Le dossier

L'info n°0703/04/2026

«ETS2 ne garantit pas la transition juste»

Pour la CSC, même accompagné d’un Fonds social pour le climat, le système ETS2 comporte de nombreux risques et ne garantit pas, à l’heure actuelle, la transition juste.

David Morelli

Parmi les éléments problématiques, la CSC pointe entre autres que les politiques de tarification du carbone sur le transport routier et la construction affectent proportionnellement plus les ménages à faibles et moyens revenus que les ménages à hauts revenus. Elle craint par ailleurs qu’un tel système n’ait qu’un effet limité en termes de réduction des émissions, ces deux secteurs étant résistants aux hausses des prix du carbone.

Elle pointe également le peu d’alternatives à la voiture en l’absence de transports publics efficaces et couvrant tout le territoire. En ce qui concerne le secteur du bâtiment, la CSC constate que «la difficulté de passer à un chauffage renouvelable est avérée». Les locataires ne sont pas poussés à isoler un bâtiment qui ne leur appartient pas, et les propriétaires de bâtiments en location ne sont pas incités à rénover énergétiquement un bâtiment dont ils ne paient pas les consommations d’énergie. Enfin, le mode de vie des plus aisés, extrêmement polluant, est très peu affecté par la fiscalité carbone, ce qui pose d’évidentes questions en matière d’acceptabilité politique d’une telle tarifi­cation.

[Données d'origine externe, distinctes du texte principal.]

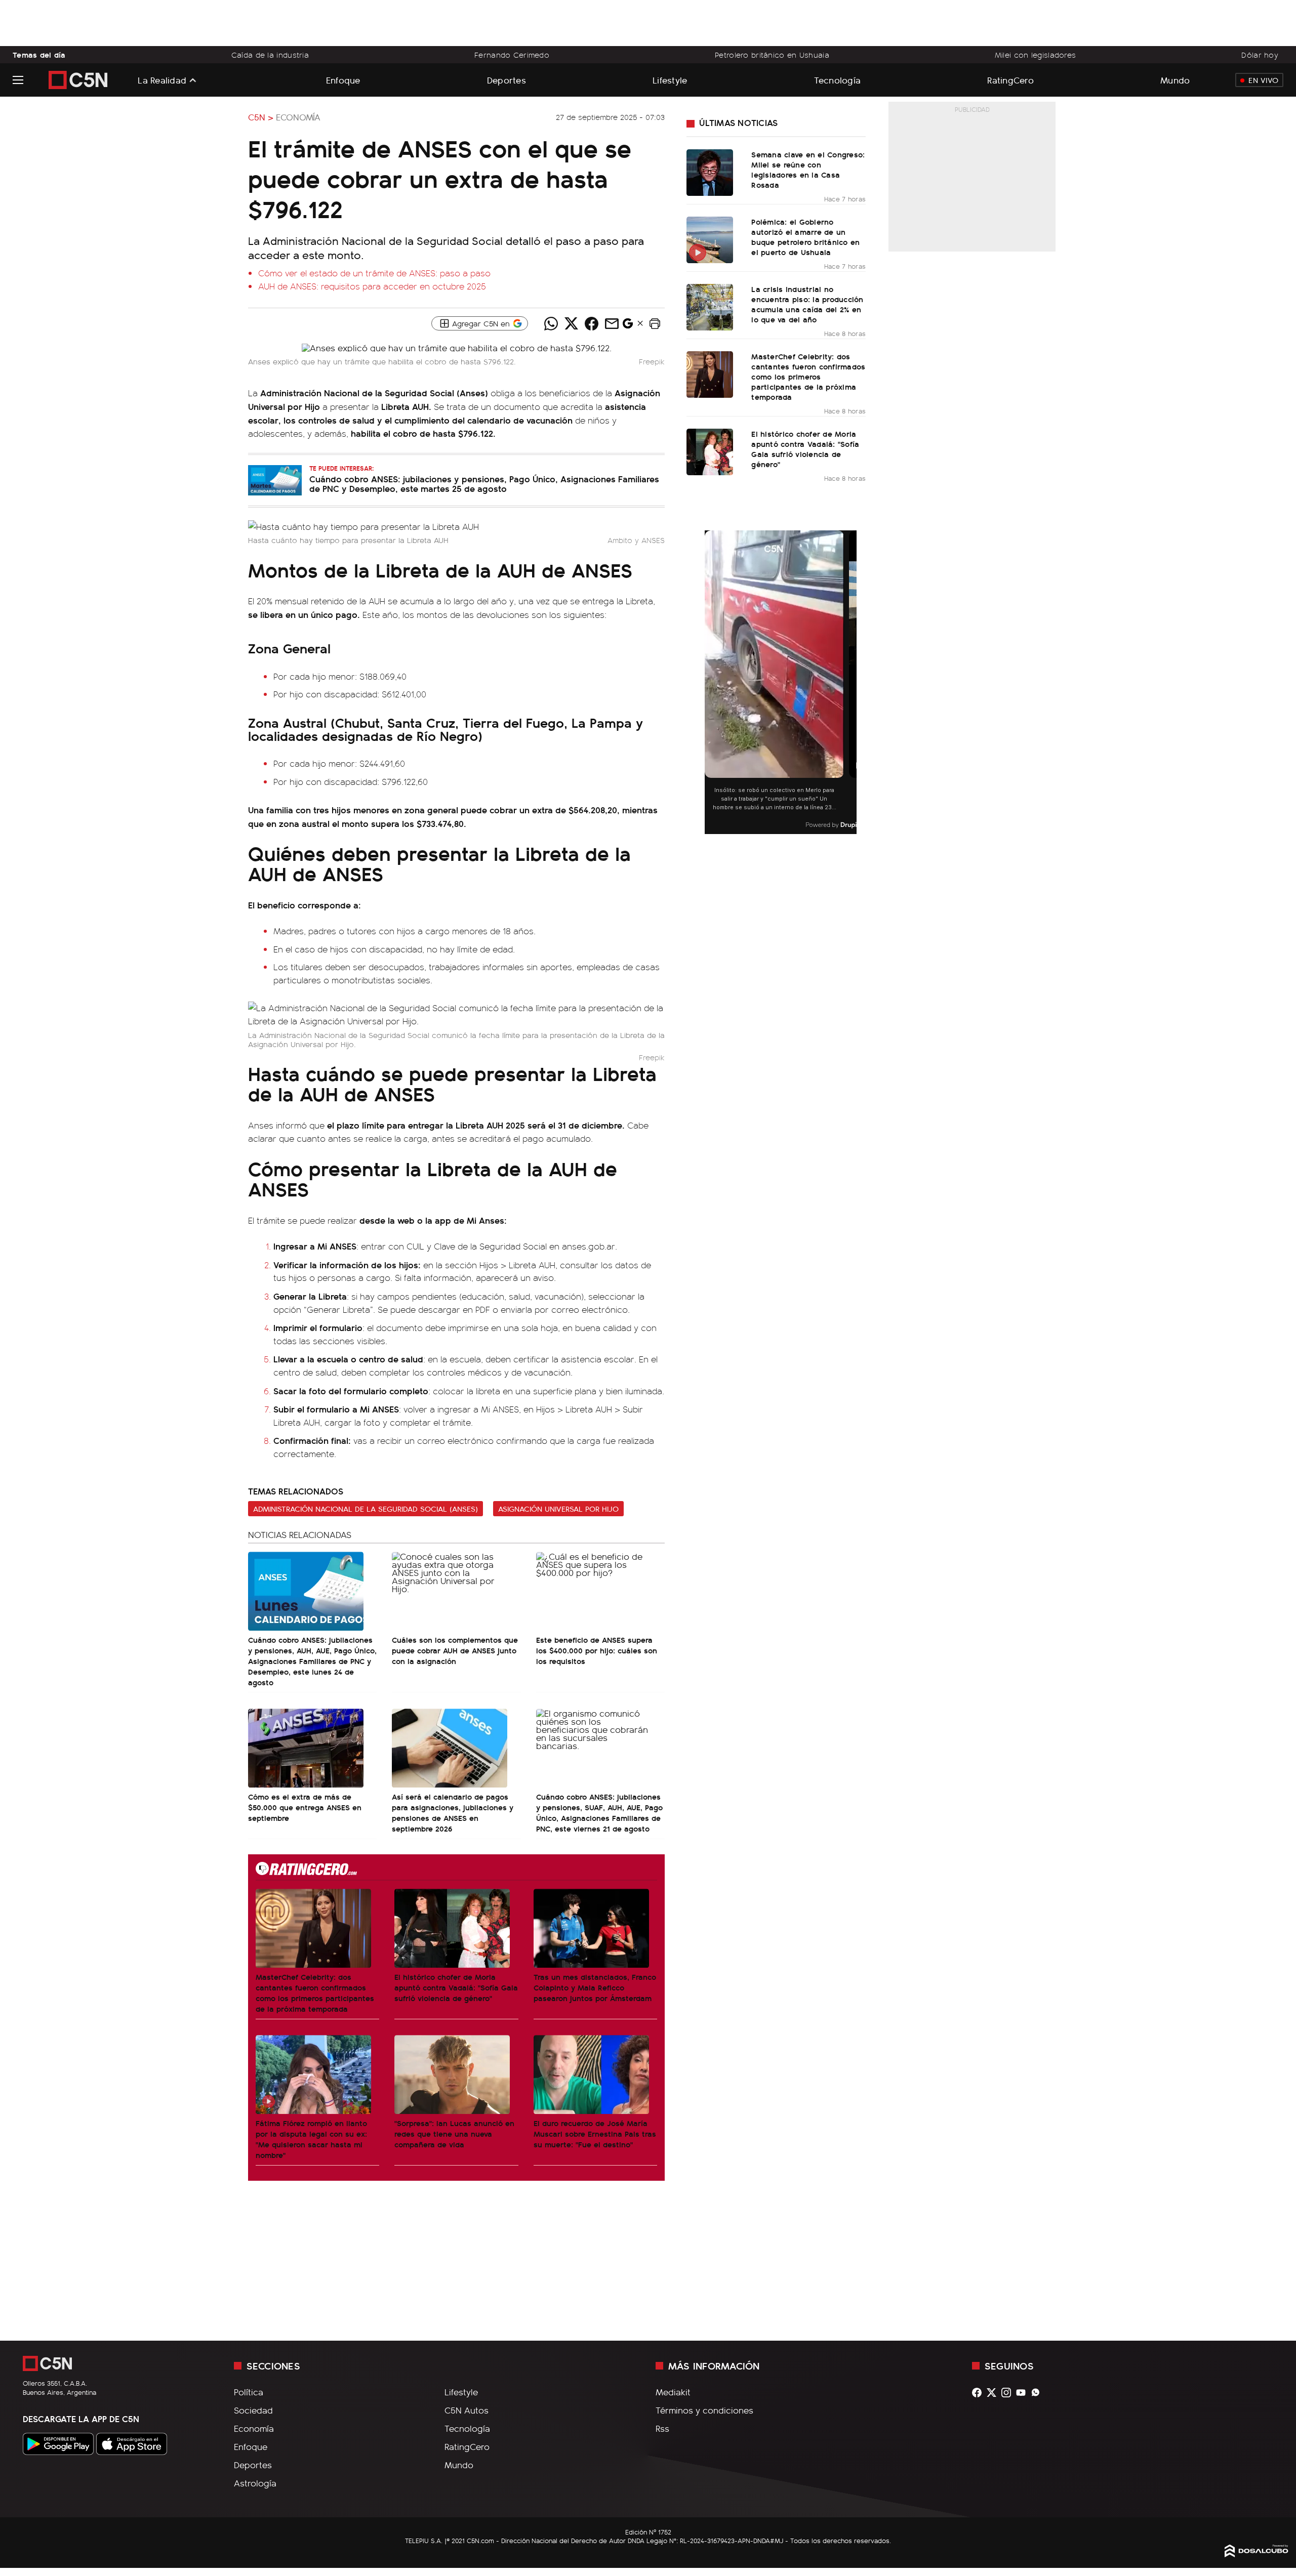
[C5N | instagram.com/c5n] (1008, 2392)
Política (248, 2392)
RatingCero (1010, 79)
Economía (298, 117)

La CSC demande l’établissement d’un fonds social pour le climat, financé de manière juste, beaucoup plus important, avec une redistribution réellement progressive des revenus générés, et la garantie d’une transition juste. Plus précisément, «les taxes climati­ques devraient servir à financer l’action sociale et climatique (…). Le critère de redistribution du nouveau système devrait assurer que les travailleurs et leurs foyers reçoivent plus du fonds que ce qu’ils ne paient.» Enfin, la CSC estime que ce fonds devrait également être utilisé pour promouvoir des emplois de haute qualité et des conditions de travail décentes.

Le mode de vie des plus aisés, extrêmement polluant, est très peu affecté par la fiscalité carbone, ce qui pose d’évidentes questions…

Réchauffement climatique: comment ça marche?

Le réchauffement climatique est intimement lié aux gaz à effet de serre (GES), qui ont la capacité d’amplifier le phénomène naturel d’effet de serre. L’activité humaine utilise des énergies fossiles (charbon, pétrole et gaz) en les brûlant. C’est cette combustion qui produit et émet les GES. L’atmosphère étant de plus en plus concentrée en GES, la chaleur du soleil a plus de mal à ressortir de la surface de la planète, provoquant une augmentation de la température globale.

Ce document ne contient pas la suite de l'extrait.